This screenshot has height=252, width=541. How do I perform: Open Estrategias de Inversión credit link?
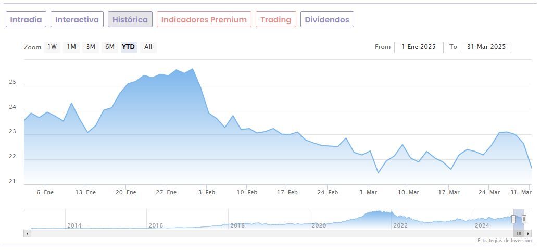[x=504, y=241]
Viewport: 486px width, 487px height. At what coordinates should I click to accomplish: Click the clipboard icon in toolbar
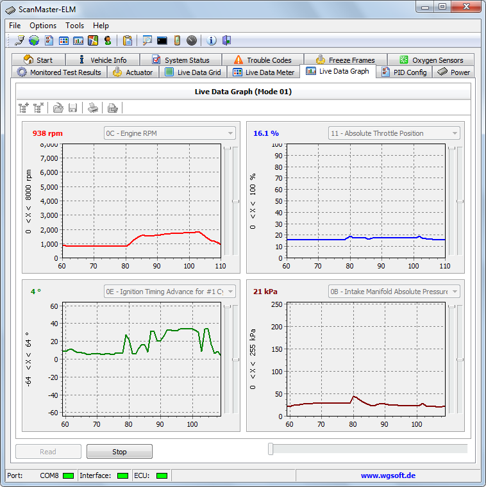(x=128, y=40)
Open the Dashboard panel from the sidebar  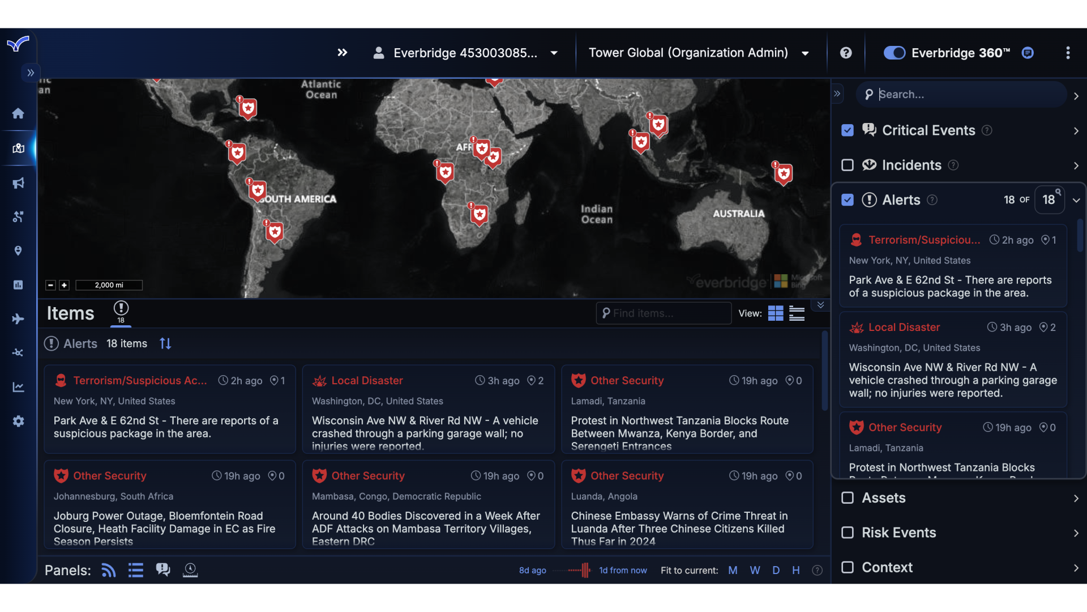coord(18,284)
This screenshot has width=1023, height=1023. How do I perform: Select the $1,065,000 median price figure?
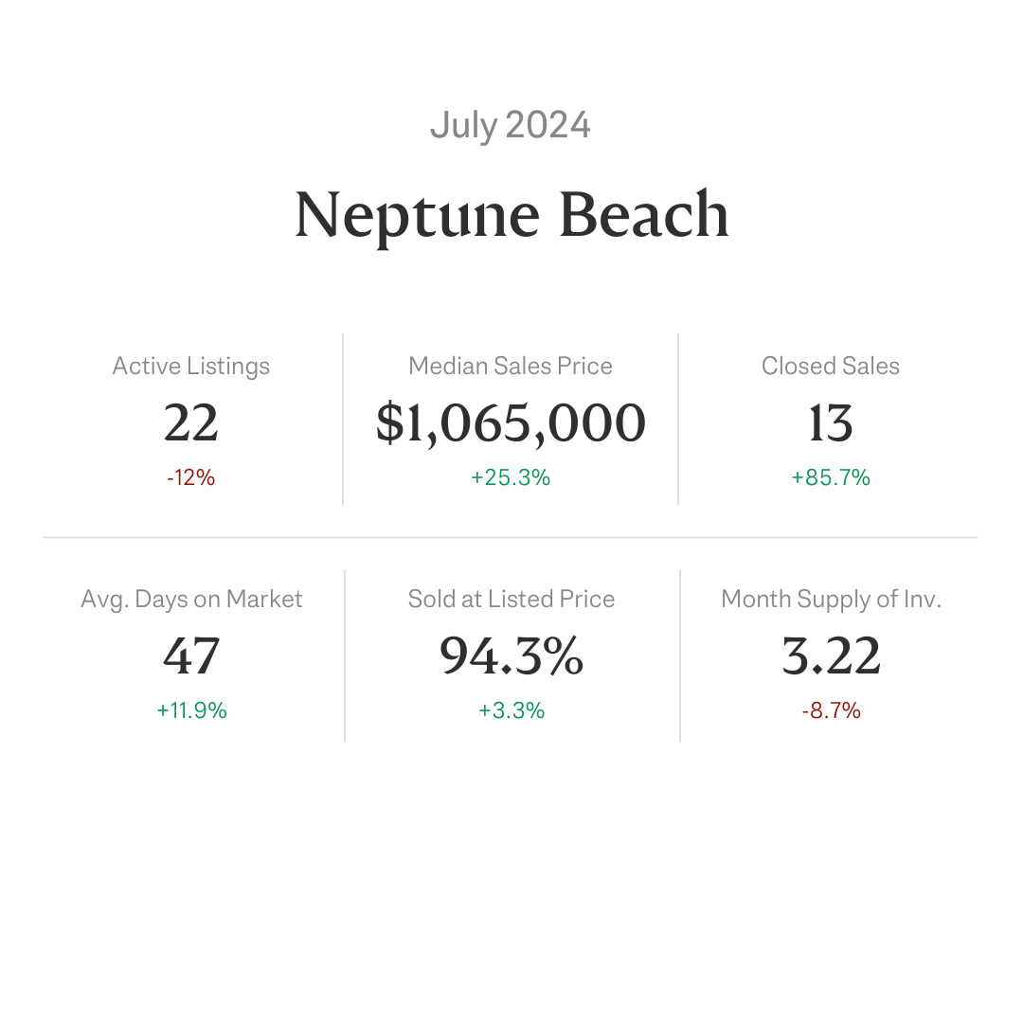[x=511, y=423]
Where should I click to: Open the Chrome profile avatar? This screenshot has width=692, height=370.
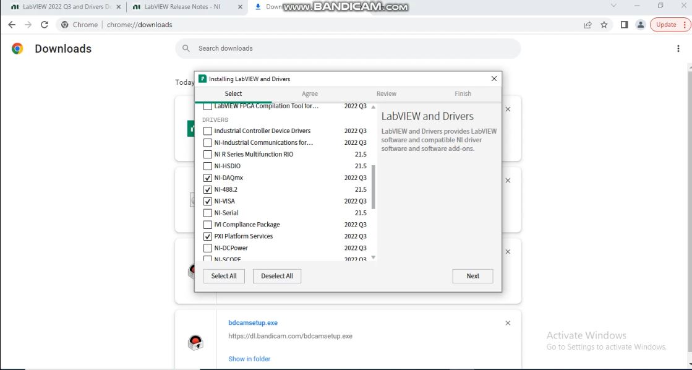click(640, 25)

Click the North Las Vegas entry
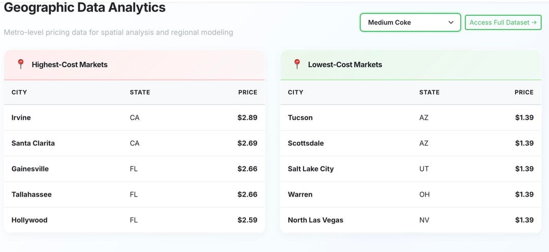[315, 220]
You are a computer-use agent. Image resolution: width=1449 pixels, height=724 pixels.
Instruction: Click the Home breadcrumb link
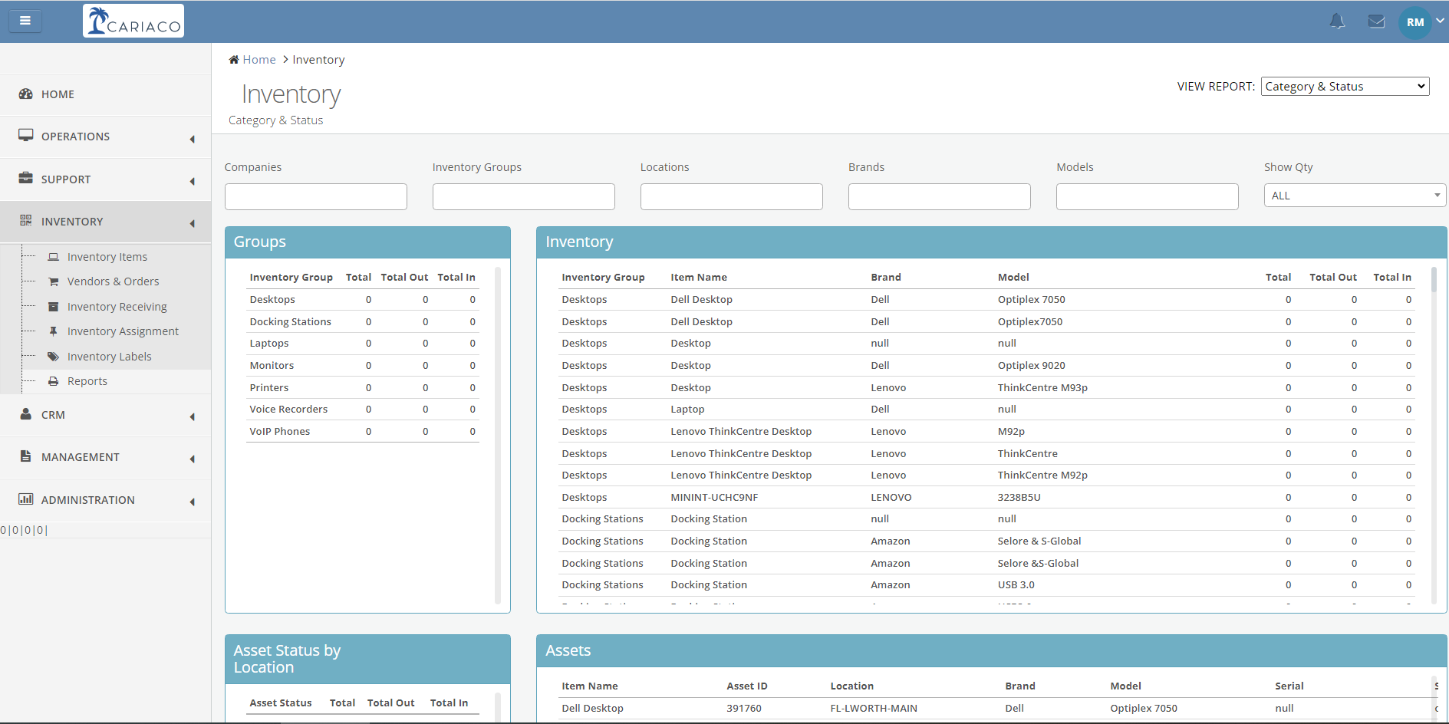[x=259, y=60]
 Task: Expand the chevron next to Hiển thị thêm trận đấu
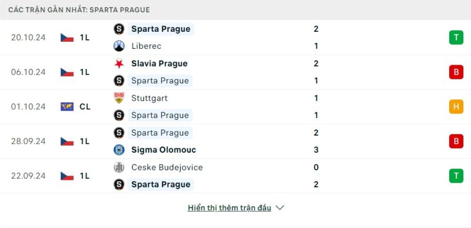(x=280, y=207)
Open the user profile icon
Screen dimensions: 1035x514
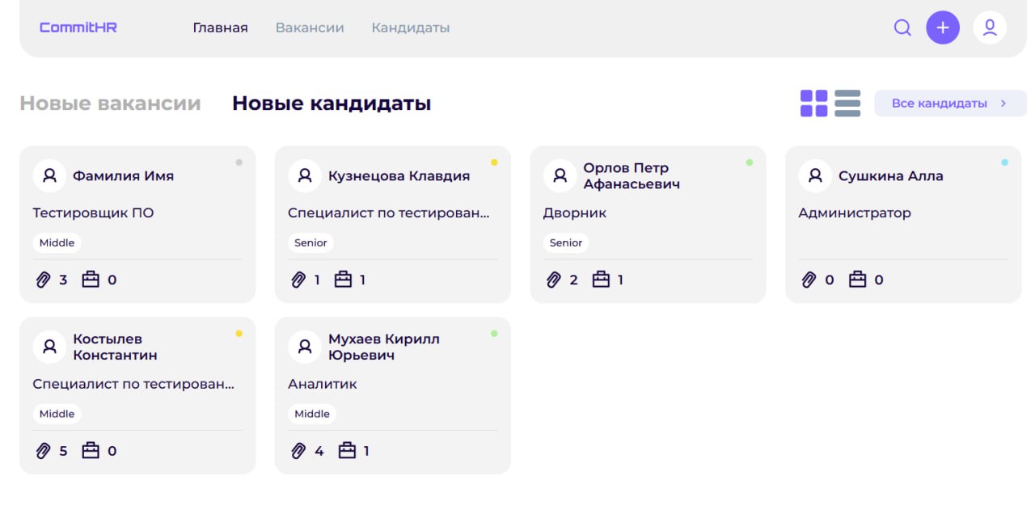[x=989, y=27]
==========
### TASK STATEMENT
Retype the lines of the listing above, starting at the line that contains "Where should I" and ending at the line that contains "(x=280, y=207)", with both of those lines included. Omit the pictures from your copy.

### ANSWER FOR THIS EXERCISE
Where should I click to: Open the Chrome profile avatar? This screenshot has width=692, height=370.
click(640, 25)

Click the North Las Vegas entry
[315, 220]
You are a computer-use agent. Image resolution: width=1449 pixels, height=724 pixels.
Instruction: Click the Home breadcrumb link
[x=259, y=60]
 Task: Expand the chevron next to Hiển thị thêm trận đấu
(x=280, y=207)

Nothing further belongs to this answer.